Grèves spontanées à Arcelor Dunkerque sur fond d’une restructuration sans fin

Grèves spontanées à Arcelor Dunkerque
sur fond d’une restructuration sans fin

Depuis l’annonce en avril dernier par la direction du groupe Arcelor d’un nouveau plan de licenciements, les grèves se multiplient sur le site de Dunkerque. En arrière fond, s’entrelacent les intérêts bien compris des industriels de différents secteurs et des décideurs locaux.

D’Usinor à Arcelor

A Dunkerque, Usinor est créé en 1962 et s’impose d’emblée comme l’un des sites sidérurgiques les plus imposants du territoire. Par son infrastructure d’abord, l’usine s’étend sur 25 km2, mais aussi par l’importance de ses effectifs, puisqu’elle emploiera jusqu’à 11 400 salariés au milieu des années 70. A cette époque, les travailleurs sont recrutés dans pas moins de 200 communes environnantes, certains sont d’anciens mineurs reconvertis, d’autres encore des sidérurgistes déplacés des régions de l’Est. Déjà, les restructurations industrielles commencent à produire leurs effets. Ce gigantisme n’implique pas pour autant que la main-d’oeuvre y soit concentrée comme dans d’autres secteurs, tel l’automobile. Usinor est éclaté en plusieurs sites distincts, éloignés les uns des autres. Aujourd’hui, après des décennies de concentration de la production, il ne reste dans l’usine que 3 500 emplois directs et un millier de sous-traitants.

Lobbying et argent public

Arcelor possède 40 sites de production en France où il emploie quelque 15 000 personnes. En mai 2025, la direction du groupe annonce la suppression de 600 postes principalement à Dunkerque et Florange ainsi que la fermeture de ses petites usines de Reims et Denain(1). Le prêche patronal, invariablement le même, invoque : « la concurrence déloyale (2), la demande trop faible et les coûts de production trop élevés ». Certes, la demande d’acier a baissé en France de 20% ces cinq dernières années, le secteur est confronté à une crise mondiale de surproduction(3), mais au fil du temps, cette homélie a permis aux barons de l’acier, qu’ils soient d’origine lorraine ou indienne de se gorger à milliards d’argent public, usant tour à tour de leurs réseaux d’influence et du chantage à l’emploi.

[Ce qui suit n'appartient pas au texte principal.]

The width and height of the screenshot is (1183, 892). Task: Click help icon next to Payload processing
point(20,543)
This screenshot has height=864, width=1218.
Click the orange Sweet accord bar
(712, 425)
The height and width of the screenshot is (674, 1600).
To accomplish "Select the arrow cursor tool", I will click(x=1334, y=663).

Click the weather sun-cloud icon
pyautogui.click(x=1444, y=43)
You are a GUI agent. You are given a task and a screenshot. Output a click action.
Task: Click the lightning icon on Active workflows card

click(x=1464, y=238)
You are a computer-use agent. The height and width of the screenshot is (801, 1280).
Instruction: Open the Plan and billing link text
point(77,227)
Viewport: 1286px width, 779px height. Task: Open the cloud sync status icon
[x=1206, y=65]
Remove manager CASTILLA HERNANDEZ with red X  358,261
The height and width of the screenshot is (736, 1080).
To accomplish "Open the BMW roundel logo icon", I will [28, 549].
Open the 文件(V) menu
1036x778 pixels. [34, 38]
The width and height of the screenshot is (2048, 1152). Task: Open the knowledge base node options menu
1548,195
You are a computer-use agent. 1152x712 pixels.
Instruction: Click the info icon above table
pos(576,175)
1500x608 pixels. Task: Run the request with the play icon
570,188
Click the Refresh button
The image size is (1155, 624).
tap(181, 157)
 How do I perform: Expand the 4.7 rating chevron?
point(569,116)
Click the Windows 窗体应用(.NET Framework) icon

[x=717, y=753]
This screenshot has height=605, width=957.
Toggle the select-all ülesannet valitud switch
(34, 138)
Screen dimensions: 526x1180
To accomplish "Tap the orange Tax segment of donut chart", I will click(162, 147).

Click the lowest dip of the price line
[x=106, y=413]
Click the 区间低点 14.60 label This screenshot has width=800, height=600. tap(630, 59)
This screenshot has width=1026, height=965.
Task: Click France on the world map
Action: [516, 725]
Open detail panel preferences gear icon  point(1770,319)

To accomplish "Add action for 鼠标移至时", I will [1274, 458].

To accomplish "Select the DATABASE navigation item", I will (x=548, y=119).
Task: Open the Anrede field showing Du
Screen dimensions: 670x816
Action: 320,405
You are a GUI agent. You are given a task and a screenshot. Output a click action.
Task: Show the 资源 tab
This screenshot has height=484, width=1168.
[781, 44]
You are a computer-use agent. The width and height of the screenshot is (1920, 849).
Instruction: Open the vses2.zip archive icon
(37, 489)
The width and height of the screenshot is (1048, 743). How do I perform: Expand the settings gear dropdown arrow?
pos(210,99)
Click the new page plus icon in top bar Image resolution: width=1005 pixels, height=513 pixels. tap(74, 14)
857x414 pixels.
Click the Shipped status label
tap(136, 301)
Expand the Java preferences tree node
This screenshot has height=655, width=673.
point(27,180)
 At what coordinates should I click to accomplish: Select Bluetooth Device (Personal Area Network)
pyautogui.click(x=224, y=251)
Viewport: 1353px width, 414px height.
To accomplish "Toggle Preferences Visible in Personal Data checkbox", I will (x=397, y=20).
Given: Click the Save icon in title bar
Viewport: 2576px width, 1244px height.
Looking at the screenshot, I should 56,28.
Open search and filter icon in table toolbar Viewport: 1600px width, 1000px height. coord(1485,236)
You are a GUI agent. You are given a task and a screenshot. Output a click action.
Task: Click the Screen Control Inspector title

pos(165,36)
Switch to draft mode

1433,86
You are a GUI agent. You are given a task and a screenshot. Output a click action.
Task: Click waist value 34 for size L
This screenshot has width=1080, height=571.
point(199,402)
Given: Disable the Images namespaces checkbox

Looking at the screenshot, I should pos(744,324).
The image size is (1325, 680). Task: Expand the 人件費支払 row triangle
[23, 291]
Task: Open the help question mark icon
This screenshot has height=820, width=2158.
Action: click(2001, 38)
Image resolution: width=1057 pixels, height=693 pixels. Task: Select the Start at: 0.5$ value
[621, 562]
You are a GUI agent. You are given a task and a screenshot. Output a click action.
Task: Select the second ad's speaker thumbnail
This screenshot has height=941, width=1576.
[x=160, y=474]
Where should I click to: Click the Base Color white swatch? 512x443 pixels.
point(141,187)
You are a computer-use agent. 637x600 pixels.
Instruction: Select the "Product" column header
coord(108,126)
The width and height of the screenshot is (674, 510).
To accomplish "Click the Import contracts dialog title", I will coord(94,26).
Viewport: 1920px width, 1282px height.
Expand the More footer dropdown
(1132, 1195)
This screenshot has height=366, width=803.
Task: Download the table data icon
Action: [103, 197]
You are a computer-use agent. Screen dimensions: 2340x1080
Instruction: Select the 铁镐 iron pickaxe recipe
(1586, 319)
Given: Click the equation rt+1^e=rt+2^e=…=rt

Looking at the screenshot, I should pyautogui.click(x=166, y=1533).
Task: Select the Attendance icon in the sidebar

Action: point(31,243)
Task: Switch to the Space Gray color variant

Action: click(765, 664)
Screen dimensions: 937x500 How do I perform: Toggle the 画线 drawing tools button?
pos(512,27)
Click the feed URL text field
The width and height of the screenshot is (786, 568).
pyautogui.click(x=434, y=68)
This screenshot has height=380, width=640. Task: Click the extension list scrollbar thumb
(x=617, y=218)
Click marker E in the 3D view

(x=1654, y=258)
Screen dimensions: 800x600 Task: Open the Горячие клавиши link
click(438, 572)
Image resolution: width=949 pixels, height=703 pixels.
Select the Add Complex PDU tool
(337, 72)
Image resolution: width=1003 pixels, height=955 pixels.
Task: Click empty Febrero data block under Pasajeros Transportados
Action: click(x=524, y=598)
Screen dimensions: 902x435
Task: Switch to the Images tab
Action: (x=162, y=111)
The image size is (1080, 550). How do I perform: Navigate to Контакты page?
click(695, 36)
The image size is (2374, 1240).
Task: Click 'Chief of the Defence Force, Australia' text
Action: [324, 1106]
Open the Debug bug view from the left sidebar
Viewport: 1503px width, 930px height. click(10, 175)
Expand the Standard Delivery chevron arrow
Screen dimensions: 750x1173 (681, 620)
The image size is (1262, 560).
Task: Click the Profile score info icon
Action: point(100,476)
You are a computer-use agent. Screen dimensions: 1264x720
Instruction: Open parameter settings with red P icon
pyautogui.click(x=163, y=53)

S’alarmant que « la sidérurgie en Europe est en crise » et que « tous les sites sont à risque », le président d’Arcelor France réclame depuis la protection de l’UE et la hausse des barrières douanières. En attendant, le groupe gèle ses investissements dans la réduction des émissions de CO2, en particulier sur les sites de Fos et Dunkerque. Décision à première vue incompréhensible alors qu’il déplore dans le même temps que le CO2 pénalise de 10 % le prix vente de son acier.

En réalité, une aubaine et une question de calendrier(4). L’Etat annonce avec son plan France 2030 mobiliser 4,5 milliards d’euros pour la décarbonation de l’industrie et s’apprête à verser 13,6 millions d’aide dans le Bassin industrialo-portuaire de Dunkerque qui figure à la seconde place des zones les plus émettrices de gaz à effet de serre. Cette fois encore, il s’agira d’attendre et savoir se placer…

Décarbonation, électrification, mystification

Pour le sidérurgiste comme pour la CGT, la décarbonation passe d’abord par l’électrification de la production. L’idée semble aller de soi, à plus forte raison quand la centrale nucléaire de Gravelines se trouve être implantée à quelques battements d’aile du complexe sidérurgique. Arcelor n’aura de cesse de multiplier les annonces contradictoires sur le sujet, usant d’une communication trompeuse. Espérant rassurer à la fois les pouvoirs publics et les salariés, le groupe annonce simultanément un plan de licenciement d’envergure et l’investissement 1,7 milliards d’euros dans la construction de fours électriques. A l’arrivée, l’industriel réduit la voilure et change de cap, l’électrification de la production n’est plus à l’ordre du jour. Sur le site de Mardyck à quelques encablures de Dunkerque, ce ne sont plus que 500 millions qui seront investis, non dans des fours électriques comme cela avait été annoncé, mais dans trois chaînes de fabrication « d’acier électrique », obtenu avec partir de ferraille recyclée et destiné à la production de moteurs de voitures.

Le nucléaire à l’heure de la montée des eaux

Arrêtons-nous un instant sur les implications du remplacement du charbon par l’électricité dans le processus de fabrication de l’acier. Ainsi que nous l’avons écrit, la centrale nucléaire de Gravelines est envisagée comme l’acteur indispensable de cette reconversion. Elle est l’atout de « la transition écologique » du bassin industriel dunkerquois, et fait l’objet de toutes les attentions, à fortiori depuis l’installation récente de nouvelles industries dévoreuses d’énergie telles les gigafactories(5).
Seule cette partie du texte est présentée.